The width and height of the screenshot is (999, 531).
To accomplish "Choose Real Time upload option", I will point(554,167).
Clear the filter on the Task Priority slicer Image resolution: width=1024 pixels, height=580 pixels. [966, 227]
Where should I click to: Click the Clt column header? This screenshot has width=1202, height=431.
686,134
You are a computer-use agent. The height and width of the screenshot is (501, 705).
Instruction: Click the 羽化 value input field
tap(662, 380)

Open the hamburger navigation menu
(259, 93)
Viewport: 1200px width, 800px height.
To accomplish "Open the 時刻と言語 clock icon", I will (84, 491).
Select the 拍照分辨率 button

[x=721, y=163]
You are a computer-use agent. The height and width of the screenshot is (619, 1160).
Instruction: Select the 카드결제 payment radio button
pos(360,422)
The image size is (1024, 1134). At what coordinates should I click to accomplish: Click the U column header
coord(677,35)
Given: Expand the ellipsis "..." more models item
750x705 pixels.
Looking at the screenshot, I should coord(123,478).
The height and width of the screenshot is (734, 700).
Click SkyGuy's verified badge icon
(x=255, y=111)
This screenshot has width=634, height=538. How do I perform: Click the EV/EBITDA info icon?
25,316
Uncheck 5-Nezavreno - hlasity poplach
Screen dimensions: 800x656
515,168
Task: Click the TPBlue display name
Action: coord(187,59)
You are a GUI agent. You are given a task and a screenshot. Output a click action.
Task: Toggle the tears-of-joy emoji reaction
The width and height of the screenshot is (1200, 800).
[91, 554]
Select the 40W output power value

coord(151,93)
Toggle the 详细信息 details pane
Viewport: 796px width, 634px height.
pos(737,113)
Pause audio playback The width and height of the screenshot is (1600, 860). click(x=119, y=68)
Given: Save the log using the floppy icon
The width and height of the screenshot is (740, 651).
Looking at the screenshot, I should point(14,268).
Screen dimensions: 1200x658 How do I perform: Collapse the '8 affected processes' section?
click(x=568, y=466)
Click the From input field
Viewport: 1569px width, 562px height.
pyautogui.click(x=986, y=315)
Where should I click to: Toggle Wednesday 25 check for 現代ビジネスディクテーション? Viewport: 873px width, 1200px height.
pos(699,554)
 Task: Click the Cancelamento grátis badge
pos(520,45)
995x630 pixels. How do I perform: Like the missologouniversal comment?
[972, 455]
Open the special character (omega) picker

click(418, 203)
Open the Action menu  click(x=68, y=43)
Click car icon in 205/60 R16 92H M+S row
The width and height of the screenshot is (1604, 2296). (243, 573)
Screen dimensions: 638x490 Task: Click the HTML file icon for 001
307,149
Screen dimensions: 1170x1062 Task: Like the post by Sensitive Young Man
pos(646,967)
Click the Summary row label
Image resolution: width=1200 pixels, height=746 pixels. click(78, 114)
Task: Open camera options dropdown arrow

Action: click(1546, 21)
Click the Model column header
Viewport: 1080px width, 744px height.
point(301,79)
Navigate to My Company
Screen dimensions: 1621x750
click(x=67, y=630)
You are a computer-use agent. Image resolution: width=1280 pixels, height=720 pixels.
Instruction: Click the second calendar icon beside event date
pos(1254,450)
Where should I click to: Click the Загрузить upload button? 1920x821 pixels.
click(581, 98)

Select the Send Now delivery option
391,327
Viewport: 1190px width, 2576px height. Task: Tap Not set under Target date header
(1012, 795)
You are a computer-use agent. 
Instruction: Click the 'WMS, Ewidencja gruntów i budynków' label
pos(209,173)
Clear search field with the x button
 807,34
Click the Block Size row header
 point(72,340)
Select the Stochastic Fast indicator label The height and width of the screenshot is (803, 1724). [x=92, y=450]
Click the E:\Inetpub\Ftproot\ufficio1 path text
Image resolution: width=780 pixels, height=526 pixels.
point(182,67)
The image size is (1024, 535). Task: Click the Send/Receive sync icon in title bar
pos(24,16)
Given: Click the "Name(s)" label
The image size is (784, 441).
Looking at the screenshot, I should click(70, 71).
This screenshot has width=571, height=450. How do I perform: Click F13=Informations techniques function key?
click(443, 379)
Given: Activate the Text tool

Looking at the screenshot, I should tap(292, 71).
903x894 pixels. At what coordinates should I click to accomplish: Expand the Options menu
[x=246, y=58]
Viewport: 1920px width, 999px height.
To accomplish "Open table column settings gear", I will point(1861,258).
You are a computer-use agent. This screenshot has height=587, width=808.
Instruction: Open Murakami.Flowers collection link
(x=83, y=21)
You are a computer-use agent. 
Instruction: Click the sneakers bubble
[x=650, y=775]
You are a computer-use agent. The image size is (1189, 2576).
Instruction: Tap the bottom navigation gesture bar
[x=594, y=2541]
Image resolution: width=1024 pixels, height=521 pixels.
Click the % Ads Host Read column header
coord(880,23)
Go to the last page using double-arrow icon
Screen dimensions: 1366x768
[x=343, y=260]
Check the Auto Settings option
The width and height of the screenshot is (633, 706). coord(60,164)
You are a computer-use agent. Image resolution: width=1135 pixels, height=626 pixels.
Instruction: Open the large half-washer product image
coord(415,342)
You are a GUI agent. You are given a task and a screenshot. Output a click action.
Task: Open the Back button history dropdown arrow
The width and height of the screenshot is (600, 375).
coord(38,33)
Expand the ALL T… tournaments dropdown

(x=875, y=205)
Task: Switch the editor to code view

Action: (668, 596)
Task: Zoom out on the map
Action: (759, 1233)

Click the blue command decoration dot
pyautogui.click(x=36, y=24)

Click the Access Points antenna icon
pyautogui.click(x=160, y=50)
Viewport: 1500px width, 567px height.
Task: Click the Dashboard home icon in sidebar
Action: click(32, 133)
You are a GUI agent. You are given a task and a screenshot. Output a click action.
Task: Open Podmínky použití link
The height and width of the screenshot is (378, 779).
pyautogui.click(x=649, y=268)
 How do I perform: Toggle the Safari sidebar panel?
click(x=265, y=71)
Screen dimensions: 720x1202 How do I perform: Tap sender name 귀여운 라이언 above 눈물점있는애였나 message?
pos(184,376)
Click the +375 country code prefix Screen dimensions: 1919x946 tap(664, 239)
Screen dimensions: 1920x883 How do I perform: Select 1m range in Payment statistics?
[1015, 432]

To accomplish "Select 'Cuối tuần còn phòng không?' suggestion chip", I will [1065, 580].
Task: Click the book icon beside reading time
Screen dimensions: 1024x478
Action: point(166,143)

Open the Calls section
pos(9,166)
────────────────────────────────────────
# Exercise directions:
Please give all of the entries again, exactly as written.

# Result of this exercise:
The width and height of the screenshot is (999, 531).
To accomplish "Choose Real Time upload option", I will point(554,167).
Clear the filter on the Task Priority slicer Image resolution: width=1024 pixels, height=580 pixels. [966, 227]
Where should I click to: Click the Clt column header? This screenshot has width=1202, height=431.
686,134
You are a computer-use agent. The height and width of the screenshot is (501, 705).
Instruction: Click the 羽化 value input field
tap(662, 380)

Open the hamburger navigation menu
(259, 93)
Viewport: 1200px width, 800px height.
To accomplish "Open the 時刻と言語 clock icon", I will (84, 491).
Select the 拍照分辨率 button

[x=721, y=163]
You are a computer-use agent. The height and width of the screenshot is (619, 1160).
Instruction: Select the 카드결제 payment radio button
pos(360,422)
The image size is (1024, 1134). At what coordinates should I click to accomplish: Click the U column header
coord(677,35)
Given: Expand the ellipsis "..." more models item
750x705 pixels.
Looking at the screenshot, I should coord(123,478).
The height and width of the screenshot is (734, 700).
Click SkyGuy's verified badge icon
(x=255, y=111)
This screenshot has width=634, height=538. How do I perform: Click the EV/EBITDA info icon?
25,316
Uncheck 5-Nezavreno - hlasity poplach
Screen dimensions: 800x656
515,168
Task: Click the TPBlue display name
Action: coord(187,59)
You are a GUI agent. You are given a task and a screenshot. Output a click action.
Task: Toggle the tears-of-joy emoji reaction
The width and height of the screenshot is (1200, 800).
[91, 554]
Select the 40W output power value

coord(151,93)
Toggle the 详细信息 details pane
Viewport: 796px width, 634px height.
pos(737,113)
Pause audio playback The width and height of the screenshot is (1600, 860). click(x=119, y=68)
Given: Save the log using the floppy icon
The width and height of the screenshot is (740, 651).
Looking at the screenshot, I should point(14,268).
Screen dimensions: 1200x658 How do I perform: Collapse the '8 affected processes' section?
click(x=568, y=466)
Click the From input field
Viewport: 1569px width, 562px height.
pyautogui.click(x=986, y=315)
Where should I click to: Toggle Wednesday 25 check for 現代ビジネスディクテーション? Viewport: 873px width, 1200px height.
pos(699,554)
 Task: Click the Cancelamento grátis badge
pos(520,45)
995x630 pixels. How do I perform: Like the missologouniversal comment?
[972, 455]
Open the special character (omega) picker

click(418, 203)
Open the Action menu  click(x=68, y=43)
Click car icon in 205/60 R16 92H M+S row
The width and height of the screenshot is (1604, 2296). (243, 573)
Screen dimensions: 638x490 Task: Click the HTML file icon for 001
307,149
Screen dimensions: 1170x1062 Task: Like the post by Sensitive Young Man
pos(646,967)
Click the Summary row label
Image resolution: width=1200 pixels, height=746 pixels. click(78, 114)
Task: Open camera options dropdown arrow

Action: click(1546, 21)
Click the Model column header
Viewport: 1080px width, 744px height.
point(301,79)
Navigate to My Company
Screen dimensions: 1621x750
click(x=67, y=630)
You are a computer-use agent. Image resolution: width=1280 pixels, height=720 pixels.
Instruction: Click the second calendar icon beside event date
pos(1254,450)
Where should I click to: Click the Загрузить upload button? 1920x821 pixels.
click(581, 98)

Select the Send Now delivery option
391,327
Viewport: 1190px width, 2576px height. Task: Tap Not set under Target date header
(1012, 795)
You are a computer-use agent. 
Instruction: Click the 'WMS, Ewidencja gruntów i budynków' label
pos(209,173)
Clear search field with the x button
 807,34
Click the Block Size row header
 point(72,340)
Select the Stochastic Fast indicator label The height and width of the screenshot is (803, 1724). [x=92, y=450]
Click the E:\Inetpub\Ftproot\ufficio1 path text
Image resolution: width=780 pixels, height=526 pixels.
point(182,67)
The image size is (1024, 535). Task: Click the Send/Receive sync icon in title bar
pos(24,16)
Given: Click the "Name(s)" label
The image size is (784, 441).
Looking at the screenshot, I should click(70, 71).
This screenshot has width=571, height=450. How do I perform: Click F13=Informations techniques function key?
click(443, 379)
Given: Activate the Text tool

Looking at the screenshot, I should tap(292, 71).
903x894 pixels. At what coordinates should I click to accomplish: Expand the Options menu
[x=246, y=58]
Viewport: 1920px width, 999px height.
To accomplish "Open table column settings gear", I will point(1861,258).
You are a computer-use agent. This screenshot has height=587, width=808.
Instruction: Open Murakami.Flowers collection link
(x=83, y=21)
You are a computer-use agent. 
Instruction: Click the sneakers bubble
[x=650, y=775]
You are a computer-use agent. The image size is (1189, 2576).
Instruction: Tap the bottom navigation gesture bar
[x=594, y=2541]
Image resolution: width=1024 pixels, height=521 pixels.
Click the % Ads Host Read column header
coord(880,23)
Go to the last page using double-arrow icon
Screen dimensions: 1366x768
[x=343, y=260]
Check the Auto Settings option
The width and height of the screenshot is (633, 706). coord(60,164)
You are a computer-use agent. Image resolution: width=1135 pixels, height=626 pixels.
Instruction: Open the large half-washer product image
coord(415,342)
You are a GUI agent. You are given a task and a screenshot. Output a click action.
Task: Open the Back button history dropdown arrow
The width and height of the screenshot is (600, 375).
coord(38,33)
Expand the ALL T… tournaments dropdown

(x=875, y=205)
Task: Switch the editor to code view

Action: (668, 596)
Task: Zoom out on the map
Action: (759, 1233)

Click the blue command decoration dot
pyautogui.click(x=36, y=24)

Click the Access Points antenna icon
pyautogui.click(x=160, y=50)
Viewport: 1500px width, 567px height.
Task: Click the Dashboard home icon in sidebar
Action: click(32, 133)
You are a GUI agent. You are given a task and a screenshot. Output a click action.
Task: Open Podmínky použití link
The height and width of the screenshot is (378, 779).
pyautogui.click(x=649, y=268)
 How do I perform: Toggle the Safari sidebar panel?
click(x=265, y=71)
Screen dimensions: 720x1202 How do I perform: Tap sender name 귀여운 라이언 above 눈물점있는애였나 message?
pos(184,376)
Click the +375 country code prefix Screen dimensions: 1919x946 tap(664, 239)
Screen dimensions: 1920x883 How do I perform: Select 1m range in Payment statistics?
[1015, 432]

To accomplish "Select 'Cuối tuần còn phòng không?' suggestion chip", I will [1065, 580].
Task: Click the book icon beside reading time
Screen dimensions: 1024x478
Action: point(166,143)

Open the Calls section
pos(9,166)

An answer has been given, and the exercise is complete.